**Given exercise**
Extract every line of the records below verbatim, leaving out the pictures.

>> start Material

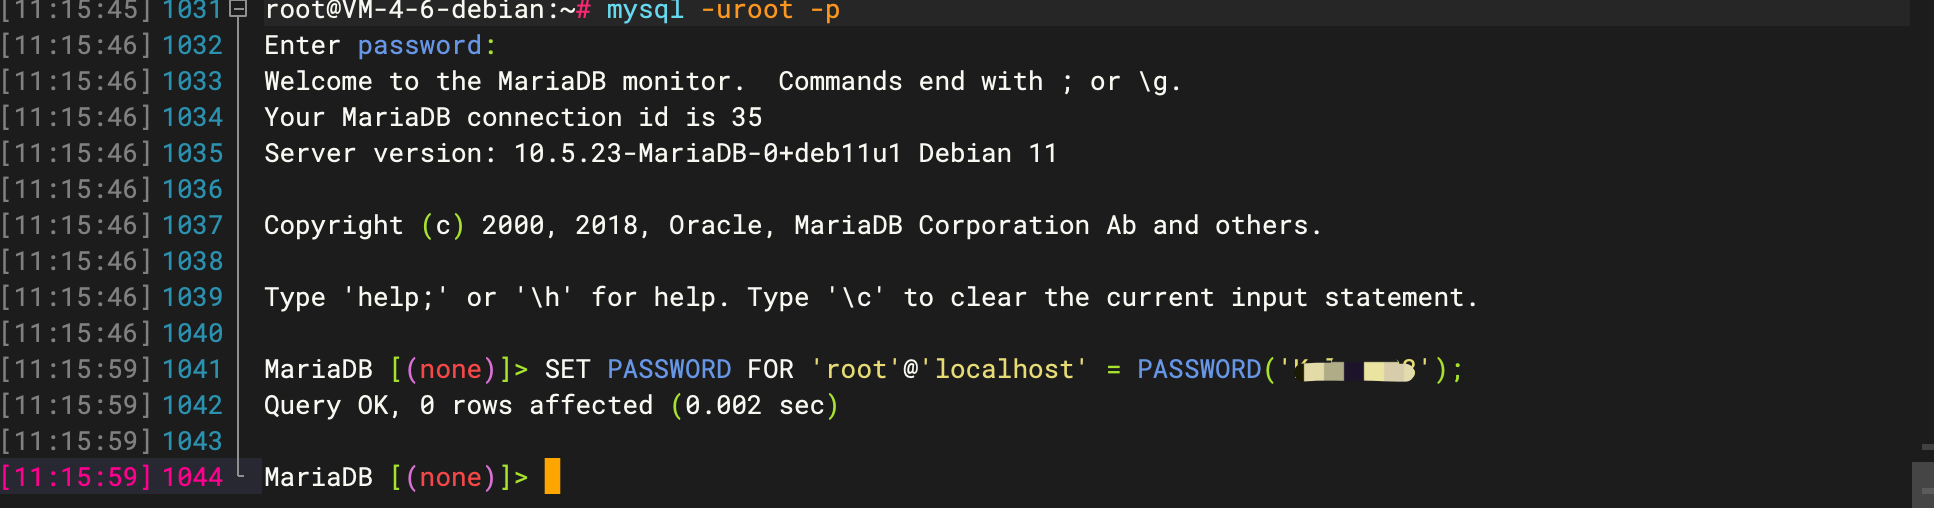This screenshot has height=508, width=1934.
Task: Click the 'localhost' string in SET statement
Action: [x=1003, y=369]
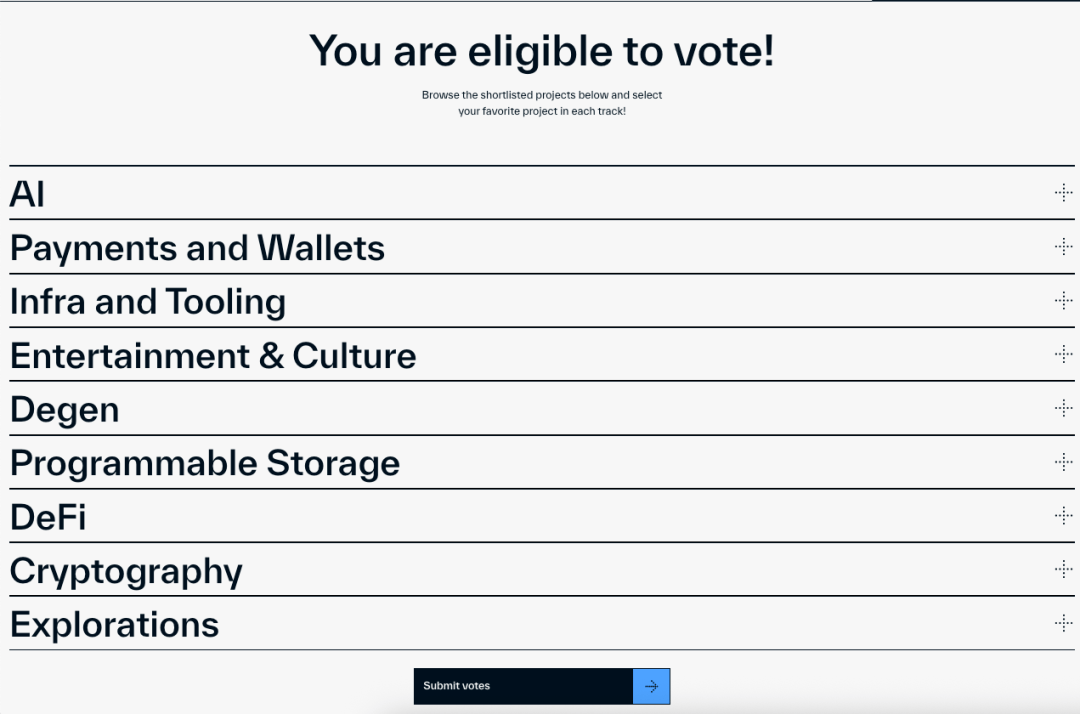Open Infra and Tooling via plus icon
The width and height of the screenshot is (1080, 714).
tap(1063, 300)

>> end Material

**Complete output**
This screenshot has height=508, width=1934.
Task: Click the 'localhost' string in SET statement
Action: [x=1003, y=369]
Open Infra and Tooling via plus icon
The width and height of the screenshot is (1080, 714).
tap(1063, 300)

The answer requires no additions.